They should have more then enough space to float in the boiling wort. A stone could keep the bag down.

Cheers!
 
Theoretically you can but here is the issue you will have: decreased hop utilization. If the hop additions are added directly to the boil and allowed to be agitated by the boil, your utilization will naturally increase.

I personally mostly brew BIAB so I use a hop spider with a large hop bag which allows good agitation.
 
I used to worry about hop sludge but I stopped using the small hop bags years ago. I just didn't think I was getting good hop utilization and cleaning the little bags was just another chore. So now I just toss them in and the hops settle to the bottom of the kettle and the wort is easily drained off.
If you are making something like a NE IPA and using large amounts of whole cone (or pellet) hops, that is a different story and a hop spider comes in handy for that.
 
No reason against it i used to do that before i got a SS hop filter.

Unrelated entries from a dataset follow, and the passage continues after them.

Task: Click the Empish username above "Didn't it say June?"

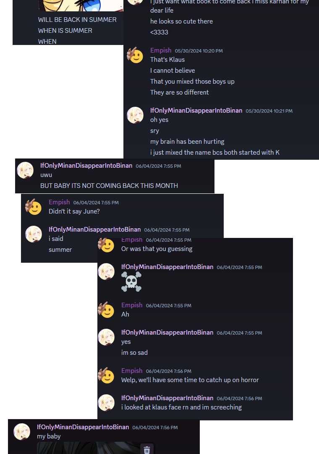Action: pos(59,202)
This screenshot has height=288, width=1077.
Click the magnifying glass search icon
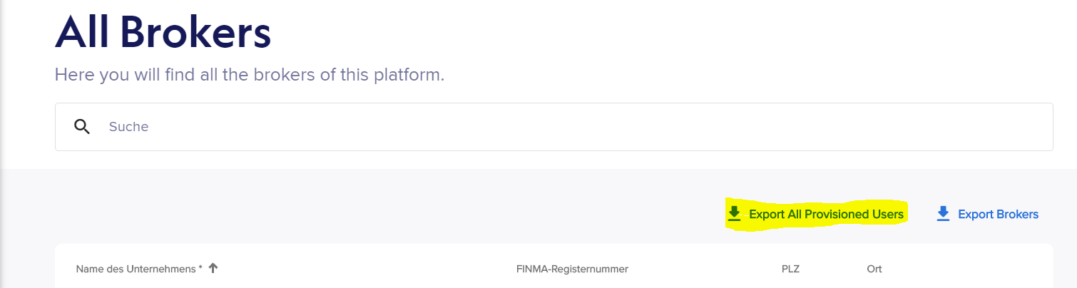point(82,127)
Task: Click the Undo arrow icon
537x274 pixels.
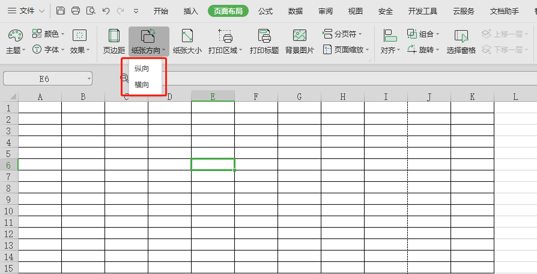Action: coord(106,11)
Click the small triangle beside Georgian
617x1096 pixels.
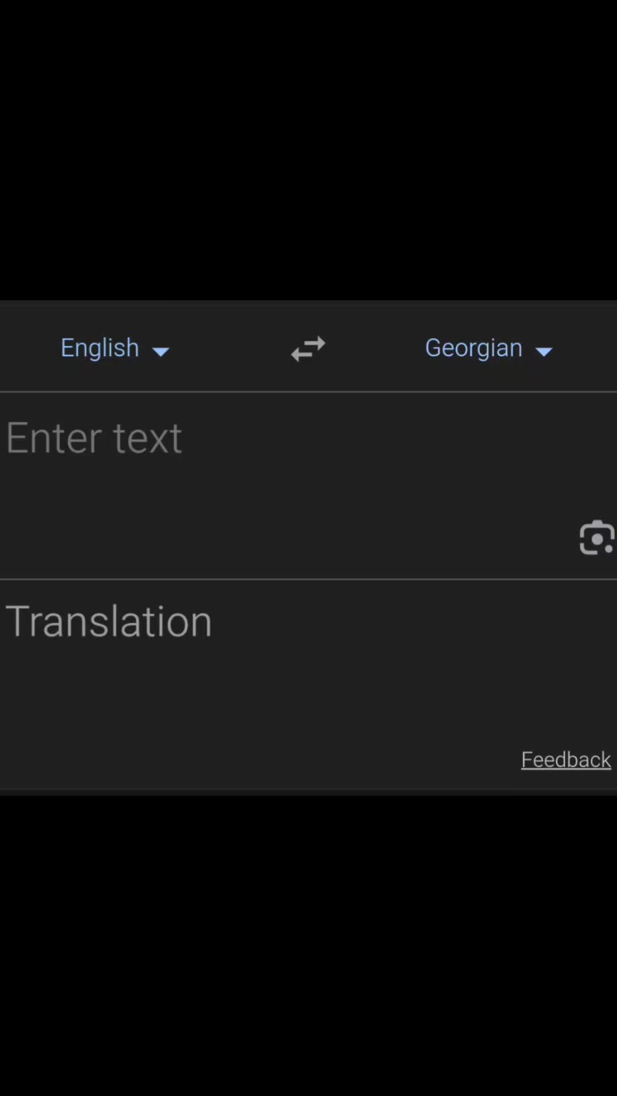[x=544, y=352]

I squeezed the bag to get all the hop goodness, i think that's what most people DON'T do that say they don't get good utilization when bagging them.
 
A stone could keep the bag down.

I really don't think you'd want the bag to sink and stay at the bottom. I've burned nylon and muslin bags before. The heat of the metal will burn a hole right through.

I just throw everything right into the boil. I ferment in glass, so I have a funnel to dump my kettle into the carboy. I set the pictured strainer below in the big funnel. No hop sludge in the carboy. That said, I also just dump hop pellets right into the carboy later for dry-hopping.
I just wait for the hops to drop out of suspension before I keg.
If I dry hop the keg, I put the hops in a muslin bag that allows the hops to fit very loosely, and I sink the bag with sanitized marbles.